START RECORD EXCERPTS

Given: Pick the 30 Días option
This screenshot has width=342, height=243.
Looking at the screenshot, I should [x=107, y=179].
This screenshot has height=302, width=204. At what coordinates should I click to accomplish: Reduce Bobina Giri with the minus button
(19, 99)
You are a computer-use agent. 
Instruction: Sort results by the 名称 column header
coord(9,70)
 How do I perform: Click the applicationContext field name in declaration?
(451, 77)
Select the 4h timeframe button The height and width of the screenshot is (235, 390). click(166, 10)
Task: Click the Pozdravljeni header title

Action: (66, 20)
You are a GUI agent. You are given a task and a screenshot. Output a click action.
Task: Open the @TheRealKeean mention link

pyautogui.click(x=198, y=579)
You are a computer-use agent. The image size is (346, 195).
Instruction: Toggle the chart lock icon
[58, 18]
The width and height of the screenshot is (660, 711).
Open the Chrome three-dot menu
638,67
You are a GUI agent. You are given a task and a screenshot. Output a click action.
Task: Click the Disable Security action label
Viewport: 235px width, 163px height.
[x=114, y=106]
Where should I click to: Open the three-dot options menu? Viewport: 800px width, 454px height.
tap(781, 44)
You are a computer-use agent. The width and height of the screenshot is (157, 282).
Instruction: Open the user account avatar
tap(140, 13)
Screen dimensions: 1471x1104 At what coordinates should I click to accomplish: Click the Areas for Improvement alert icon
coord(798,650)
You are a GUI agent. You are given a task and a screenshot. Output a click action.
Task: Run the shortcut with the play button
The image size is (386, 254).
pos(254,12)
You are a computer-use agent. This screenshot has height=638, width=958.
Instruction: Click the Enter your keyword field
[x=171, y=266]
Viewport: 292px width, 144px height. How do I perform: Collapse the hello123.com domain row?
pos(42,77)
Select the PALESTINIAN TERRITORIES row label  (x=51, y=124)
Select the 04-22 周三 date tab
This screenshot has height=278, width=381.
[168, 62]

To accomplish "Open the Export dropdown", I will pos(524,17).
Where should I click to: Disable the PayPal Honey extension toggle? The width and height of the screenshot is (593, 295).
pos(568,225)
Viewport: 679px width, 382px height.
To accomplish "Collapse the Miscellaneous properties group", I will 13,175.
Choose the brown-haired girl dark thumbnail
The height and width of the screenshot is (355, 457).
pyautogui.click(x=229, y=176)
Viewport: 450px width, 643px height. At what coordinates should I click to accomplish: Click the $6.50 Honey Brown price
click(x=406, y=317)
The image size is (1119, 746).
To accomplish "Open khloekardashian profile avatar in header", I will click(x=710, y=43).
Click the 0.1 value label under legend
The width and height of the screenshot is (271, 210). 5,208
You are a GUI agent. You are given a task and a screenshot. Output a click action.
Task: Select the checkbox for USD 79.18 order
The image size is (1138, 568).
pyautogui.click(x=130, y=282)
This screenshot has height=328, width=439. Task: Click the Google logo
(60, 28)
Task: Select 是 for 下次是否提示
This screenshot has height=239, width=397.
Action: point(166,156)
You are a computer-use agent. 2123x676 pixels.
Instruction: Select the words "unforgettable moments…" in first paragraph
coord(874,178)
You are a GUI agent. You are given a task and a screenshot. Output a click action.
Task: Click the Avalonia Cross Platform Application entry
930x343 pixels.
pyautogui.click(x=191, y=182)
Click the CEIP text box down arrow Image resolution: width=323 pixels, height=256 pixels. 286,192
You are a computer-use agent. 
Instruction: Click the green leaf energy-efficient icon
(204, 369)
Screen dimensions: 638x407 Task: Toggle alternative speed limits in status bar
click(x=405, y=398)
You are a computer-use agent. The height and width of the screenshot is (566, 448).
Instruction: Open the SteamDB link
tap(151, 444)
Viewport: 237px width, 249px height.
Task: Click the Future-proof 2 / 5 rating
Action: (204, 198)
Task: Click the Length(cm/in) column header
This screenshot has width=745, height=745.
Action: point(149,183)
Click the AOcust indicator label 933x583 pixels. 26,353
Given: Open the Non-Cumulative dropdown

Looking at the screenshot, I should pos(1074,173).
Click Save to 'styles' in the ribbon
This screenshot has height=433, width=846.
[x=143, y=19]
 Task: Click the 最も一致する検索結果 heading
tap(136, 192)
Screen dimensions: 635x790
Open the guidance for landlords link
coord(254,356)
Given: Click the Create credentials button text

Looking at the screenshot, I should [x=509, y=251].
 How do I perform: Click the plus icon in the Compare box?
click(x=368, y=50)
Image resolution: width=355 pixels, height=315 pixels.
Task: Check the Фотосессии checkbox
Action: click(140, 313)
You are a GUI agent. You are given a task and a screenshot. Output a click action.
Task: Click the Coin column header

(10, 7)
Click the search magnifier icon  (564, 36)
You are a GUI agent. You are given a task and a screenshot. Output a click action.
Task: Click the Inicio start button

END RECORD EXCERPTS

▸ **TRY IT**
Make an exact transcription of the entries above.

▸ **THE COMPLETED TASK**
Given: Pick the 30 Días option
This screenshot has width=342, height=243.
Looking at the screenshot, I should [x=107, y=179].
This screenshot has height=302, width=204. At what coordinates should I click to accomplish: Reduce Bobina Giri with the minus button
(19, 99)
You are a computer-use agent. 
Instruction: Sort results by the 名称 column header
coord(9,70)
 How do I perform: Click the applicationContext field name in declaration?
(451, 77)
Select the 4h timeframe button The height and width of the screenshot is (235, 390). click(166, 10)
Task: Click the Pozdravljeni header title

Action: (66, 20)
You are a GUI agent. You are given a task and a screenshot. Output a click action.
Task: Open the @TheRealKeean mention link

pyautogui.click(x=198, y=579)
You are a computer-use agent. The image size is (346, 195).
Instruction: Toggle the chart lock icon
[58, 18]
The width and height of the screenshot is (660, 711).
Open the Chrome three-dot menu
638,67
You are a GUI agent. You are given a task and a screenshot. Output a click action.
Task: Click the Disable Security action label
Viewport: 235px width, 163px height.
[x=114, y=106]
Where should I click to: Open the three-dot options menu? Viewport: 800px width, 454px height.
tap(781, 44)
You are a computer-use agent. The width and height of the screenshot is (157, 282).
Instruction: Open the user account avatar
tap(140, 13)
Screen dimensions: 1471x1104 At what coordinates should I click to accomplish: Click the Areas for Improvement alert icon
coord(798,650)
You are a GUI agent. You are given a task and a screenshot. Output a click action.
Task: Run the shortcut with the play button
The image size is (386, 254).
pos(254,12)
You are a computer-use agent. This screenshot has height=638, width=958.
Instruction: Click the Enter your keyword field
[x=171, y=266]
Viewport: 292px width, 144px height. How do I perform: Collapse the hello123.com domain row?
pos(42,77)
Select the PALESTINIAN TERRITORIES row label  (x=51, y=124)
Select the 04-22 周三 date tab
This screenshot has height=278, width=381.
[168, 62]

To accomplish "Open the Export dropdown", I will pos(524,17).
Where should I click to: Disable the PayPal Honey extension toggle? The width and height of the screenshot is (593, 295).
pos(568,225)
Viewport: 679px width, 382px height.
To accomplish "Collapse the Miscellaneous properties group", I will 13,175.
Choose the brown-haired girl dark thumbnail
The height and width of the screenshot is (355, 457).
pyautogui.click(x=229, y=176)
Viewport: 450px width, 643px height. At what coordinates should I click to accomplish: Click the $6.50 Honey Brown price
click(x=406, y=317)
The image size is (1119, 746).
To accomplish "Open khloekardashian profile avatar in header", I will click(x=710, y=43).
Click the 0.1 value label under legend
The width and height of the screenshot is (271, 210). 5,208
You are a GUI agent. You are given a task and a screenshot. Output a click action.
Task: Select the checkbox for USD 79.18 order
The image size is (1138, 568).
pyautogui.click(x=130, y=282)
This screenshot has height=328, width=439. Task: Click the Google logo
(60, 28)
Task: Select 是 for 下次是否提示
This screenshot has height=239, width=397.
Action: point(166,156)
You are a computer-use agent. 2123x676 pixels.
Instruction: Select the words "unforgettable moments…" in first paragraph
coord(874,178)
You are a GUI agent. You are given a task and a screenshot. Output a click action.
Task: Click the Avalonia Cross Platform Application entry
930x343 pixels.
pyautogui.click(x=191, y=182)
Click the CEIP text box down arrow Image resolution: width=323 pixels, height=256 pixels. 286,192
You are a computer-use agent. 
Instruction: Click the green leaf energy-efficient icon
(204, 369)
Screen dimensions: 638x407 Task: Toggle alternative speed limits in status bar
click(x=405, y=398)
You are a computer-use agent. The height and width of the screenshot is (566, 448).
Instruction: Open the SteamDB link
tap(151, 444)
Viewport: 237px width, 249px height.
Task: Click the Future-proof 2 / 5 rating
Action: (204, 198)
Task: Click the Length(cm/in) column header
This screenshot has width=745, height=745.
Action: point(149,183)
Click the AOcust indicator label 933x583 pixels. 26,353
Given: Open the Non-Cumulative dropdown

Looking at the screenshot, I should pos(1074,173).
Click Save to 'styles' in the ribbon
This screenshot has height=433, width=846.
[x=143, y=19]
 Task: Click the 最も一致する検索結果 heading
tap(136, 192)
Screen dimensions: 635x790
Open the guidance for landlords link
coord(254,356)
Given: Click the Create credentials button text

Looking at the screenshot, I should [x=509, y=251].
 How do I perform: Click the plus icon in the Compare box?
click(x=368, y=50)
Image resolution: width=355 pixels, height=315 pixels.
Task: Check the Фотосессии checkbox
Action: click(140, 313)
You are a GUI agent. You are given a task and a screenshot. Output a click action.
Task: Click the Coin column header

(10, 7)
Click the search magnifier icon  (564, 36)
You are a GUI agent. You are given a task and a screenshot. Output a click action.
Task: Click the Inicio start button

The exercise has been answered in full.